SELECTED TEXT>
MIKE BURKE
Allegany Communications Sports
Attended a high-school class meeting on Monday night, and a classmate mentioned how the last day of school was always the greatest day of our lives. Or so we thought.
Actually, we weren’t wrong.
As it happens, today is the last day of school, at least in Allegany County. I understand it’s still a half-day, as it was then, because … there was nothing left to do.
Particularly when we were younger (because the older we became, the more we actually liked going to school), this was the day we lived for. The last day of school? Seriously? Once we got to that point, we pretty much had life hogtied, in the words of the great Terry Lippold – at least until the day after Labor Day when we had to go back to school.
The thought of the last day of school continues to inspire the best memories, because it triggered the time of the year when we were really able to live our life – sleeping out with friends all night, going to the pool and, best of all, playing baseball every single day.

AIM OF THE TASK> Continue the column above about the last day of school, starting right after its final sentence.

Text and item location entries:

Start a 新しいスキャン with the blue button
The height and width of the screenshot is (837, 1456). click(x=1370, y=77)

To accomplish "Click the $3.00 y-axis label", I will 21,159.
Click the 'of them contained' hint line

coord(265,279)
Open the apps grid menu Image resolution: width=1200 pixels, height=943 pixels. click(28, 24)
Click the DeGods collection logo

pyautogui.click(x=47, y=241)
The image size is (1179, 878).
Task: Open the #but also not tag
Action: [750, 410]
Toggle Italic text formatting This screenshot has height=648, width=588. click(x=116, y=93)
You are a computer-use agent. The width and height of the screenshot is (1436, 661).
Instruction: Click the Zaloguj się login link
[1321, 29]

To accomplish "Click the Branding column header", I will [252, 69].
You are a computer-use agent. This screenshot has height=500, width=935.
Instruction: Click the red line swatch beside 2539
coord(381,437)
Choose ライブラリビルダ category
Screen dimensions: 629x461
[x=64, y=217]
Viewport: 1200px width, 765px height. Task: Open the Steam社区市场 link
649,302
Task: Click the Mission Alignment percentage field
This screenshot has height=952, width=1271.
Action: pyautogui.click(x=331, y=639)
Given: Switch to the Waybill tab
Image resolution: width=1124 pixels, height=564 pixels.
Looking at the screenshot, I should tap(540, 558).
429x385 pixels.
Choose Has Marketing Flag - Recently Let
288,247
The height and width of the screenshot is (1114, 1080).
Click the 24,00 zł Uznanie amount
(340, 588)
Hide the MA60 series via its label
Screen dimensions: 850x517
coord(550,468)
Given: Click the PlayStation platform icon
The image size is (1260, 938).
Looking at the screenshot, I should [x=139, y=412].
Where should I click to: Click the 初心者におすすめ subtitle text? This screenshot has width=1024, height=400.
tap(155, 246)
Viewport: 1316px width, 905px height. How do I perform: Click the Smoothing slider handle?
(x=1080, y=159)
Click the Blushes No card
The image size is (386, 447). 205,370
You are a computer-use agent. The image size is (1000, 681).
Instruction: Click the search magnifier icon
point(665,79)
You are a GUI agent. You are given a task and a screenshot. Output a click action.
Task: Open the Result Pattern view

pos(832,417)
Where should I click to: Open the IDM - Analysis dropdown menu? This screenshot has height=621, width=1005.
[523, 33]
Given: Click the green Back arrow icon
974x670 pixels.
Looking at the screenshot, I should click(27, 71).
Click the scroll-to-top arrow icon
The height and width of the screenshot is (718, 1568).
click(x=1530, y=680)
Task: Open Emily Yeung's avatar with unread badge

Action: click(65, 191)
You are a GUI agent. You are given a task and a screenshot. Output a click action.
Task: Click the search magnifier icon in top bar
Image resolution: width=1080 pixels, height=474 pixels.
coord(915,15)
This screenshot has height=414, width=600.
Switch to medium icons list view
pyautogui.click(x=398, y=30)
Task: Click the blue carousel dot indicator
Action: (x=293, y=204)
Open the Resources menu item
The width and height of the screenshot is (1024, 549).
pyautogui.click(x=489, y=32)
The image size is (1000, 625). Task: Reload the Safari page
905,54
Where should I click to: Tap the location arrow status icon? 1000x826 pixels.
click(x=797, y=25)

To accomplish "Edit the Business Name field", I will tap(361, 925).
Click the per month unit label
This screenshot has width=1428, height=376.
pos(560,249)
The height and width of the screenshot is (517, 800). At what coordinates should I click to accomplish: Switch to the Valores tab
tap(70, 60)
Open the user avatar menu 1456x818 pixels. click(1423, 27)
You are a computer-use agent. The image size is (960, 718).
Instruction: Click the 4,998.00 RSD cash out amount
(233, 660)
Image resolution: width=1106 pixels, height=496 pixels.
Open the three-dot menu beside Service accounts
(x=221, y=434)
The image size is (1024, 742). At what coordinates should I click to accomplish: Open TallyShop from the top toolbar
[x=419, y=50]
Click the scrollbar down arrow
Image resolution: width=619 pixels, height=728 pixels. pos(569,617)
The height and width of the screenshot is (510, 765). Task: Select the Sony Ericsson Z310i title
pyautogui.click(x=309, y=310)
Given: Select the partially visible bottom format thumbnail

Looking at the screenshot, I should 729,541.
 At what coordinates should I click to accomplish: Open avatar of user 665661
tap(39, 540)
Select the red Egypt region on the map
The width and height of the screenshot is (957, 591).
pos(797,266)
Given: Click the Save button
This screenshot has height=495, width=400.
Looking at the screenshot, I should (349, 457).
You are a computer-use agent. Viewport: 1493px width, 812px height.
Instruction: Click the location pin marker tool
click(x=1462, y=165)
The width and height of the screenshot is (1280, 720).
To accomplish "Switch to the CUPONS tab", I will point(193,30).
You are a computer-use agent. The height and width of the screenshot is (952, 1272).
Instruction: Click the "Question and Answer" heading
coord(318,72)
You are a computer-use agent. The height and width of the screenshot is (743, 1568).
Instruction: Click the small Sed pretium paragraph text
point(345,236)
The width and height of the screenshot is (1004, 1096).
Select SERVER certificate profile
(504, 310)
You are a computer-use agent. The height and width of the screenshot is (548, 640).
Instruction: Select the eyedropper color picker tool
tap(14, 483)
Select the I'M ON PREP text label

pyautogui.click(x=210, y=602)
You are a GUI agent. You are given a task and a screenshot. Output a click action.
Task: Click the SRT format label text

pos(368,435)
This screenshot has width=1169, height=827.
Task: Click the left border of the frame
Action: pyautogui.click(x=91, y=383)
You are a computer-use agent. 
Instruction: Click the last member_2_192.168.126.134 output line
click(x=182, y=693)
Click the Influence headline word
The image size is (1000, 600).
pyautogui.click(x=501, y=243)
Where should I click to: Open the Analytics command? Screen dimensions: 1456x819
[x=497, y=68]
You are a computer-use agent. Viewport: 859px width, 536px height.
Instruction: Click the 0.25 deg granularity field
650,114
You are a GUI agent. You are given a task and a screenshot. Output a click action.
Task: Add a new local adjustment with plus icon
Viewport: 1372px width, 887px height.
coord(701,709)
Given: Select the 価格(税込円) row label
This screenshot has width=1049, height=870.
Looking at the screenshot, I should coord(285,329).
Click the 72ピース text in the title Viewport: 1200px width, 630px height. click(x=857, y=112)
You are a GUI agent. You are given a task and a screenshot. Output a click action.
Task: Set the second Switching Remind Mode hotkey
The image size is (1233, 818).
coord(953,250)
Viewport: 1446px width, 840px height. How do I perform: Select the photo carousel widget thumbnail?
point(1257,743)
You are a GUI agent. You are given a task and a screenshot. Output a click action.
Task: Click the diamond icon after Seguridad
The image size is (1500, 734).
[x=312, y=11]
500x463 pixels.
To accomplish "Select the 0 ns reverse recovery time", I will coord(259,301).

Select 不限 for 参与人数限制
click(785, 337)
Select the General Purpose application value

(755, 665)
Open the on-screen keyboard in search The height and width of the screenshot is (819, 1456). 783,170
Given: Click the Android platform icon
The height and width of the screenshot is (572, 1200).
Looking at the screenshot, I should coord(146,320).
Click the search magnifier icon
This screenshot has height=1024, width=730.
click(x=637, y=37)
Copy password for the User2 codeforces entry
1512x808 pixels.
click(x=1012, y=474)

OUTPUT OF THE TASK>
How perfect it was to love baseball then when we played ball all day long.
I think of this whenever I watch the movie “Sandlot,” and how a kid today might watch it and wonder, “What are they doing? Why are they playing baseball by themselves? Where are the uniforms? Couldn’t they get into a league? They won’t get a trophy.”
Now, of course, once we signed up to play little league, the uniforms were a very big deal. And if you were good enough to win a trophy, rather than have one handed to you for just showing up, sure, that was important, too. But we just loved to play, and we loved just being with each other, though I’m pretty sure we never mentioned it along the way..
Then, when we were in little league, we still played on our own – actually more than we did when we had the uniforms on. We didn’t have the down-time options kids have today. We didn’t have down time. We had no options.
Our parents told us to stay out of the house unless we were struck by lightning.
In the 1960s, I’d say only half of the mothers in our neighborhood worked; but since my mother was a school teacher, she was home during the summer. Yet that didn’t deter her from leaving me with only limited options. After I ate breakfast I was outside on a summer day other than to eat or to use the bathroom, but who went back home just to use the bathroom?
You left after breakfast, though you did have the option of coming back for lunch. But you absolutely had to come back for dinner or whenever you were called – vocally, as there were no phones.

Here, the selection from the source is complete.